Star Trek (1966-present)

The sci-fi classic has certainly left its mark on technology here on earth, with engineers at the world’s most innovative companies admitting to being inspired by the show’s futuristic designs. Martin Cooper, who created the first personal cell phone while working at Motorola in the 1970s, cited Captain Kirk’s communicator as among his inspirations. And Karlheinz Brandenburg, the inventor of the MP3, is said to have been inspired by a clip of Data listening to music on his computer. How much influence the show really had on these inventions, and others including the tablet computer and 3D printer, is a subject of hot debate among ‘Star Trek’ aficionados. And while some researchers have suggested the show’s role in these world-changing innovations has been exaggerated, there is no doubt the show shaped the future for the better in other ways. The heroic crew of the USS Enterprise was comprised of a mix of races, including high-ranking women, who inspired the real next generation, and have been credited with changing US attitudes to race. High-achieving women from Whoopi Goldberg to Dr Mae Jemison, the first Black female astronaut, have credited Lieutenant Uhura, the influential character played by Black jazz singer Nichelle Nichols, as a major inspiration in their careers.


Cathy Come Home (1966)

This 75-minute BBC teleplay changed British attitudes to homelessness and lead directly to the establishment Crisis, which remains one of the country’s leading charities more than 50 years later. The drama, written by Jeremy Sandford and directed by Ken Loach, followed the descent of a young couple, Cathy and Reg, into homelessness. In the harrowing final scene, Cathy’s children are forcibly taken from her by Social Services and put into care. The show was watched by 12 million people, just under a quarter of the UK population at the time, and it highlighted the country’s housing crisis, prompting political campaigns and charity initiatives to combat homelessness and change policy so families were not broken up so readily.

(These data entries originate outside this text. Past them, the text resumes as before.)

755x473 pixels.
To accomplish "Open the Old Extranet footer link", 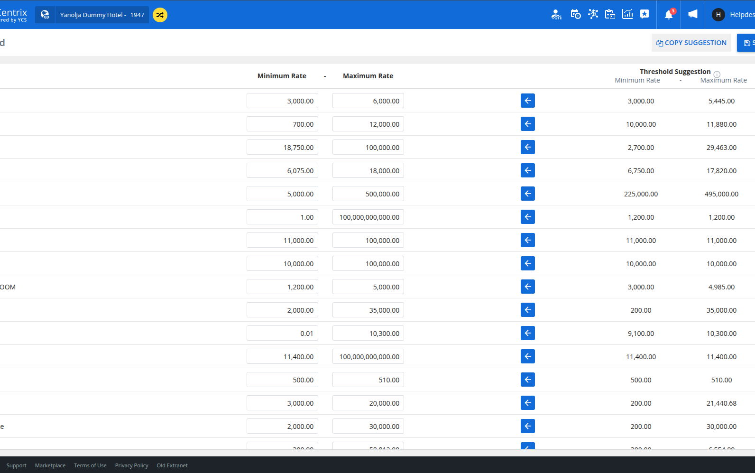I will point(172,465).
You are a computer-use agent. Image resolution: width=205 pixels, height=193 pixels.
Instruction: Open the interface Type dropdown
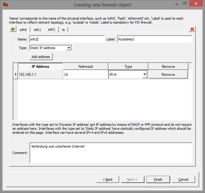pyautogui.click(x=69, y=48)
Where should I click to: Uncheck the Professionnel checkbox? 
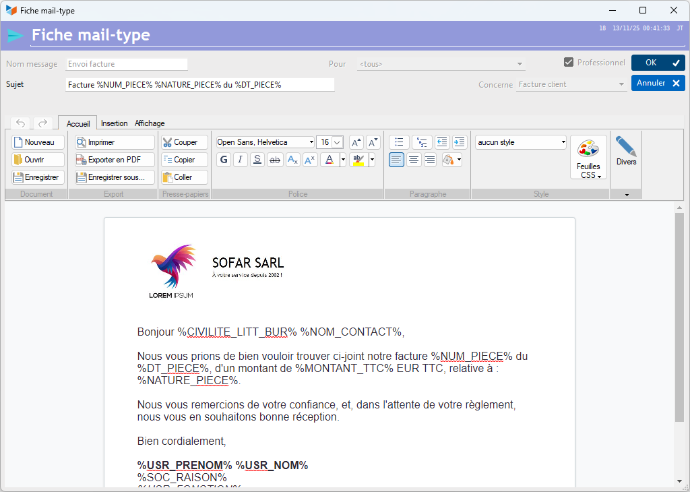click(x=569, y=63)
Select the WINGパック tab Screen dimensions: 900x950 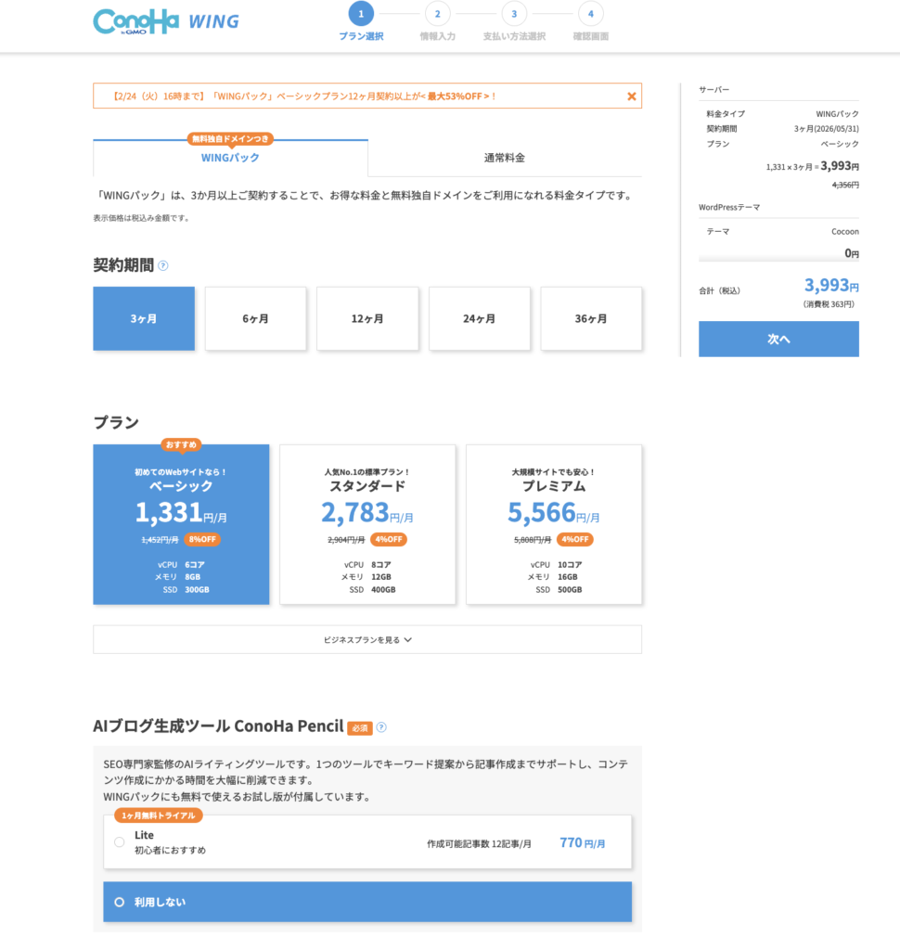point(230,158)
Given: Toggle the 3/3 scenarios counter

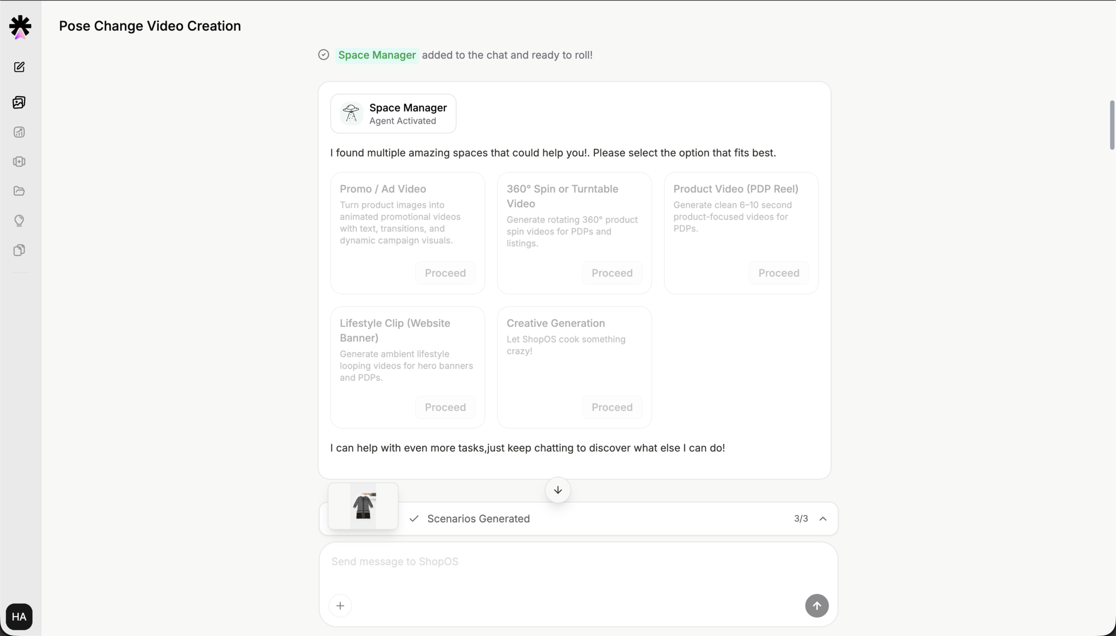Looking at the screenshot, I should click(801, 518).
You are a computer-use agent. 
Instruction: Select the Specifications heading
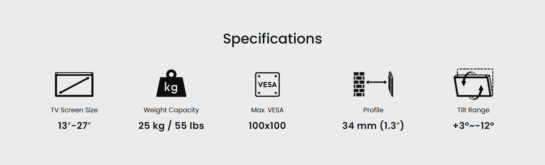(273, 39)
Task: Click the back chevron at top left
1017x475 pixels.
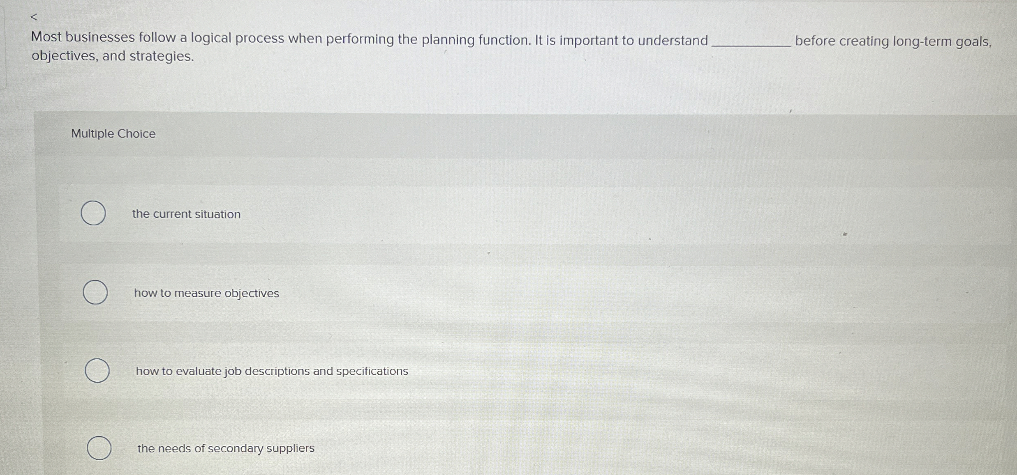Action: 35,16
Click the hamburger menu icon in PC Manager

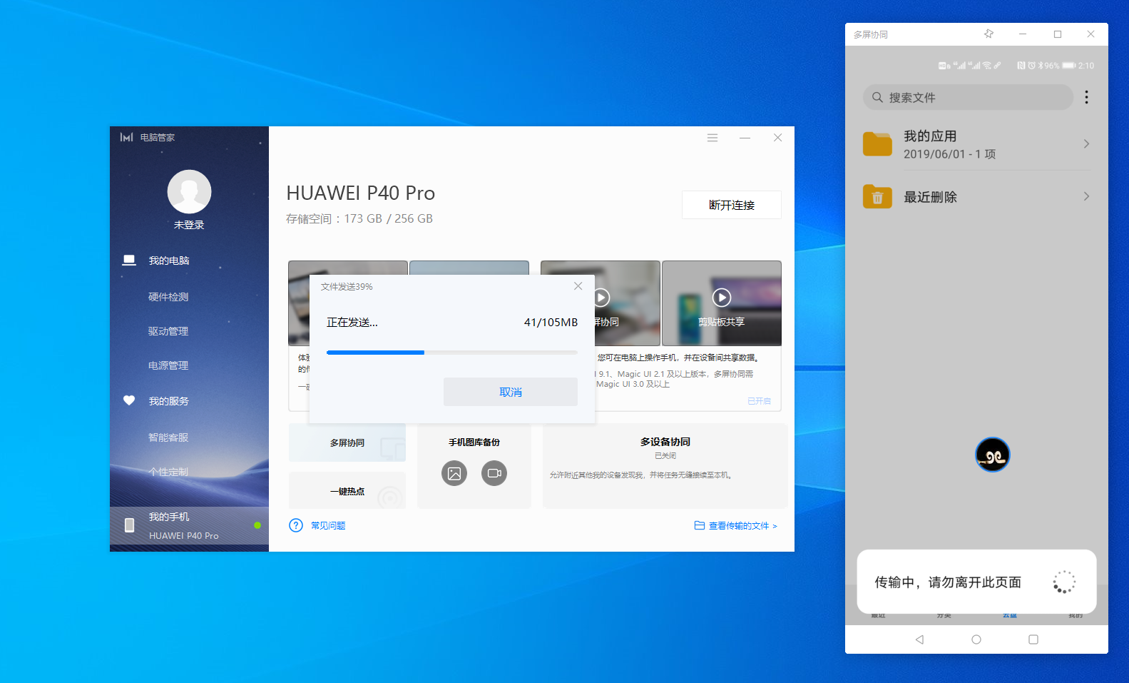(712, 138)
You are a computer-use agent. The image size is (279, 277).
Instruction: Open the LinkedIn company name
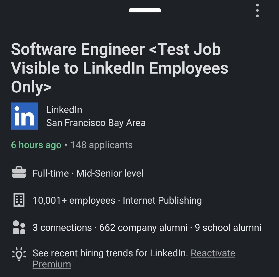tap(64, 109)
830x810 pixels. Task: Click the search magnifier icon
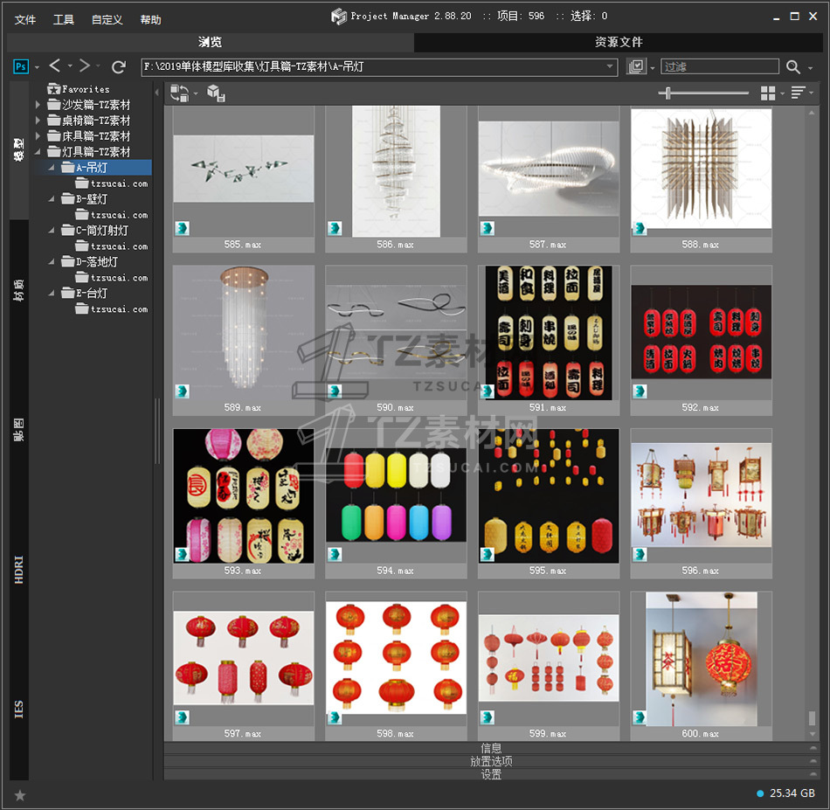coord(792,67)
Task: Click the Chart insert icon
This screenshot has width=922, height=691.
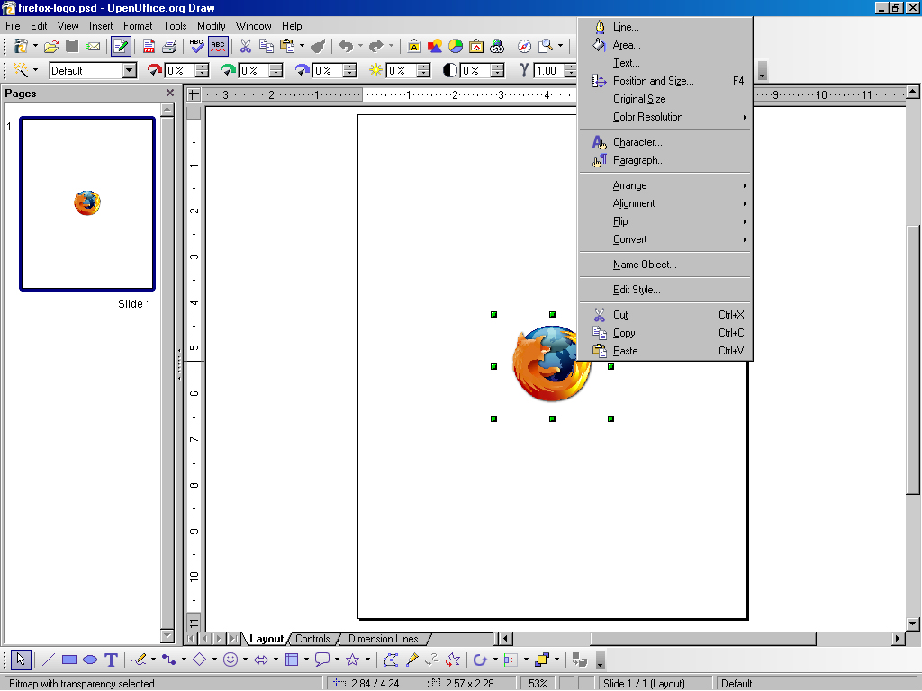Action: tap(456, 46)
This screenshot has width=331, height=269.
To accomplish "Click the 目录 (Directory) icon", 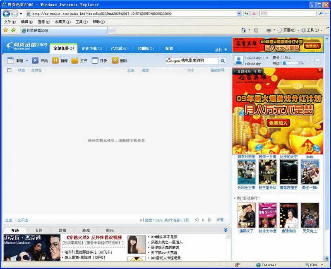I will pos(95,60).
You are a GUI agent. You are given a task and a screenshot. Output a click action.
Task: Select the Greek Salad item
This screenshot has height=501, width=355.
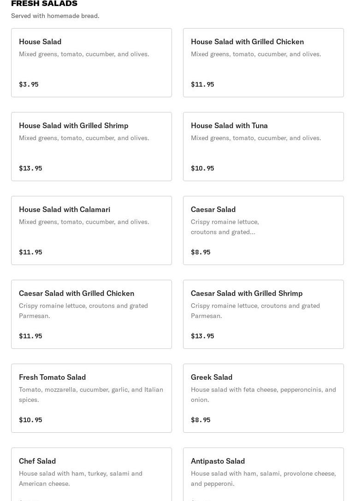pos(263,398)
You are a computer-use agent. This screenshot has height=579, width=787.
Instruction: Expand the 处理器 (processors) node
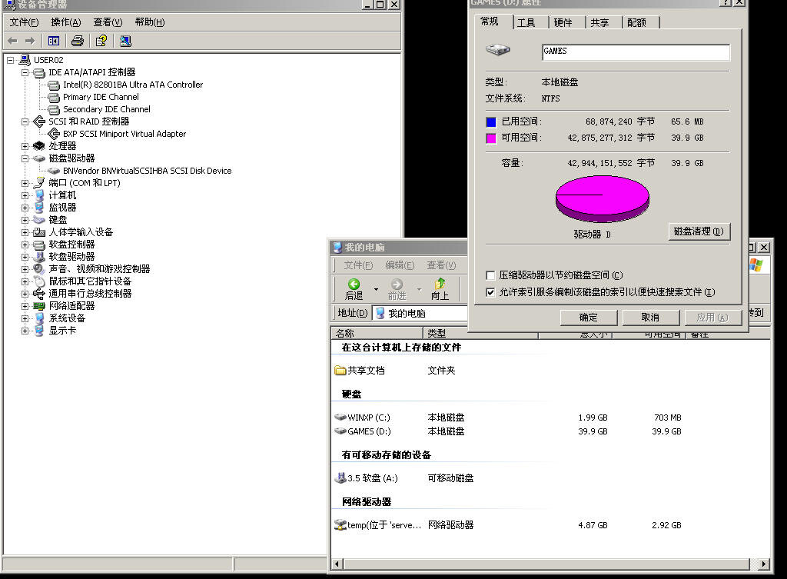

Will & Grace (1998-2006, 2017-2020)

Before ‘Will & Grace’, gay themes were approached with more caution by broadcasters. And despite its light-hearted humor, before each episode of the show on its original run, the broadcaster ran an “adult content“ disclaimer. But later, it was credited with changing the views of Americans on gay people and issues, with an endorsement from the very top. In 2012, then US Vice President Joe Biden made history by becoming the highest ranking American official at the time to endorse the idea of equal marriage rights for gay and lesbian citizens. He said that change begins “when the social culture changes.” The now President added: “I think ‘Will & Grace’ did more to educate the American public more than almost anything anybody has done so far. People fear that which is different. Now they’re beginning to understand.”